The results from this study are particularly instructive because various blends with biospheres tested and the control were all produced from the same batch of liquid culture.

Example 3.

Further distinctions in performance between conventional liquid culture and a blend with biospheres combined with Microbial Mats (MMs) are demonstrated by the results of a scientific study that was structured specifically to observe and compare the potential of a proven high performance biological degrader to utilize high molecular weight mineral oil as a sole carbon source when; a) it is applied to surface contamination as a conventional liquid and; b) when the same biological degrader is applied to the surface contamination in a blend with biospheres combined with Microbial Mats (MMs) to perform in-situ biological exfoliation of surfaces heavily contaminated with high molecular weight mineral oil. This study was carried out over a period of ninety days with scientific analysis of Colony Forming Units (CFUs) and Colony Utilising Populations, for high molecular weight mineral oil, performed on the first, thirtieth, sixtieth and ninetieth day.

On the first day, the conventional liquid culture and the blend with biospheres combined with MMs both demonstrated exceptionally strong viability, although, scientific analysis did indicate the conventional liquid culture to be the most active. (CUP Result: Convention Liquid = >10 13 per gram v Novel Blend with Biospheres and Microbial Mats = >10 10 per gram - See Fig. 4) After thirty days, laboratory results demonstrated a significant reduction in the viability of the conventional liquid culture as levels of CUPs decreased. However, in complete contrast to these poor results, viability of the blend with biospheres combined with MMs had remained exceptionally strong with levels of CUPs increasing significantly.

(CUP Result: Convention Liquid = >10 4 per gram v Novel Blend with Biospheres and Microbial Mats = >10 13 per gram - See Fig. 4)

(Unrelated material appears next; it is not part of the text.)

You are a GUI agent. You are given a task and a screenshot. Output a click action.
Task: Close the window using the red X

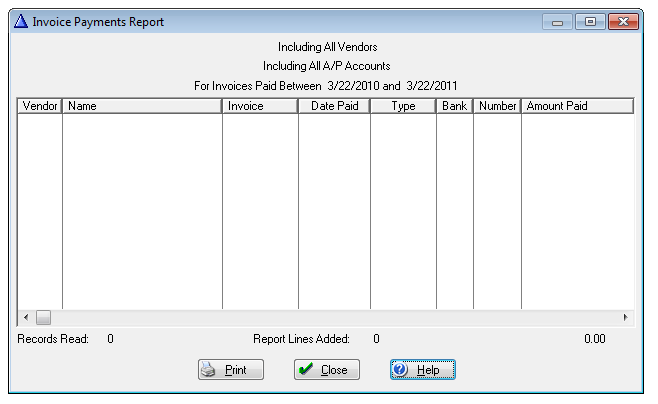pyautogui.click(x=623, y=21)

After sixty days, the pattern continued with laboratory results demonstrating a further reduction in the viability of the conventional liquid culture as levels of CUPs continued decreasing. Again, in complete contrast to these poor results, viability of the blend with biospheres combined with MMs remained exceptionally strong with consistently high levels of CUPs. (CUP Result: Convention Liquid = <10 1 per gram v Novel Blend with Biospheres and Microbial Mats = >10 13 per gram - See Fig. 4) After ninety days, laboratory results confirmed a clear distinction in performance between the conventional liquid culture and the blend with biospheres combined with Microbial Mats. As the level of CUPs continued to be low, the potential for utilisation of the contamination by the conventional liquid culture remained extremely poor. However, in complete contrast to these results, the viability of the blend with biospheres combined with MMs had remained exceptionally strong with scientific analysis continuing to demonstrate high levels of CUPs. (Final CUP Result: Convention Liquid = <10 1 per gram v Novel Blend with Biospheres and Microbial Mats = >10 11 per gram - See Fig. 4)

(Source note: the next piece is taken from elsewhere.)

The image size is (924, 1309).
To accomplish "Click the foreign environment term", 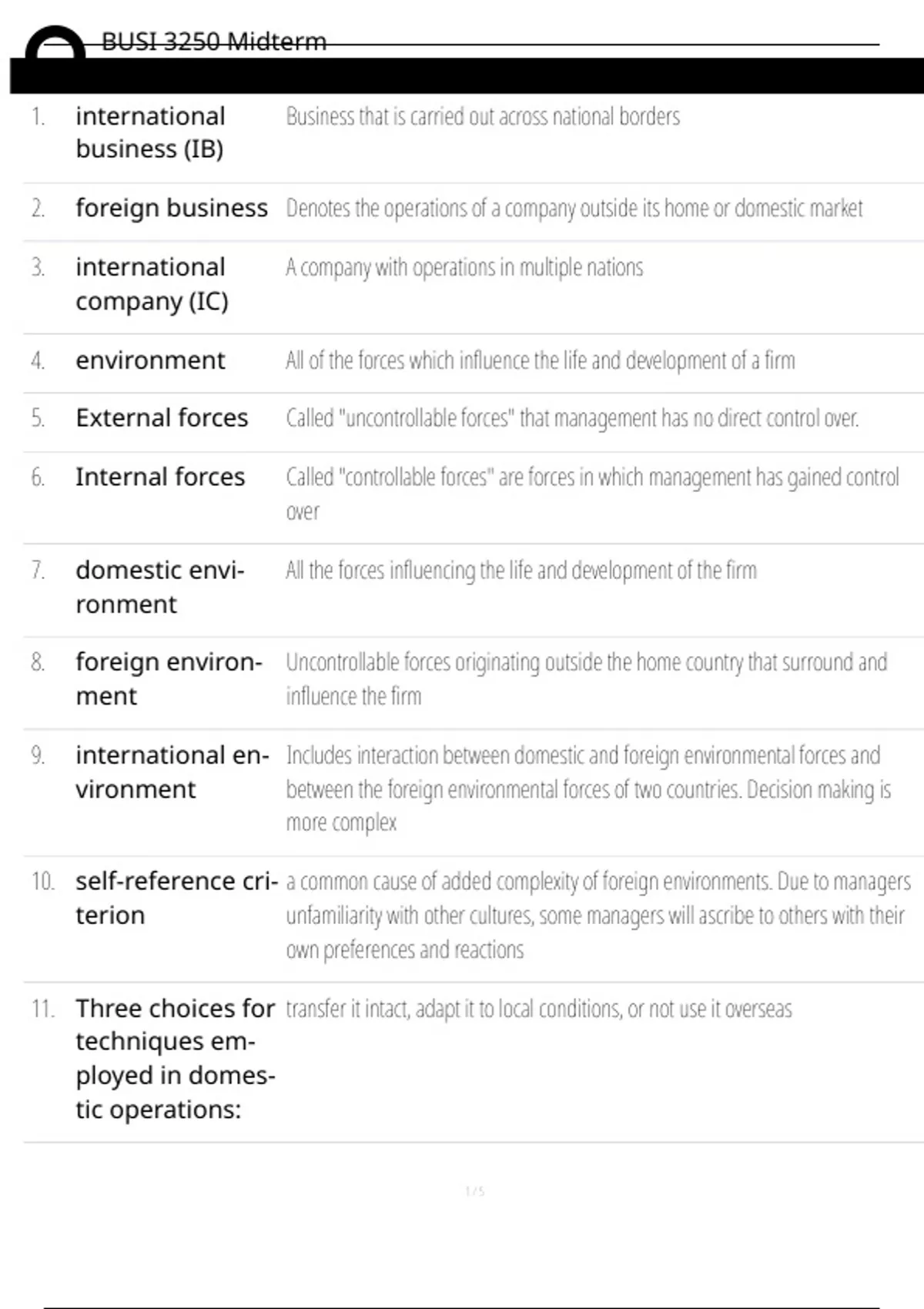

Once again, the results from this study are particularly instructive because the biological constituents, within the conventional liquid culture and the blend with biospheres combined with Microbial Mats, were identical. Thus, presenting iterative lines of indubitable evidence that the higher levels of performance, demonstrated during this study, were due entirely to the optimising effect upon bacterial activity that occurs within the complex matrix of the novel blend with biospheres combined with MMs. While a particular embodiment of the present microbial mat and biomolecular zonal compositions and methods for in-situ biological exfoliation of contaminated surfaces have been described herein, it will be appreciated by those skilled in the art that changes and modifications may be made thereto without departing from the invention in its broader aspects and as set forth in the following claims.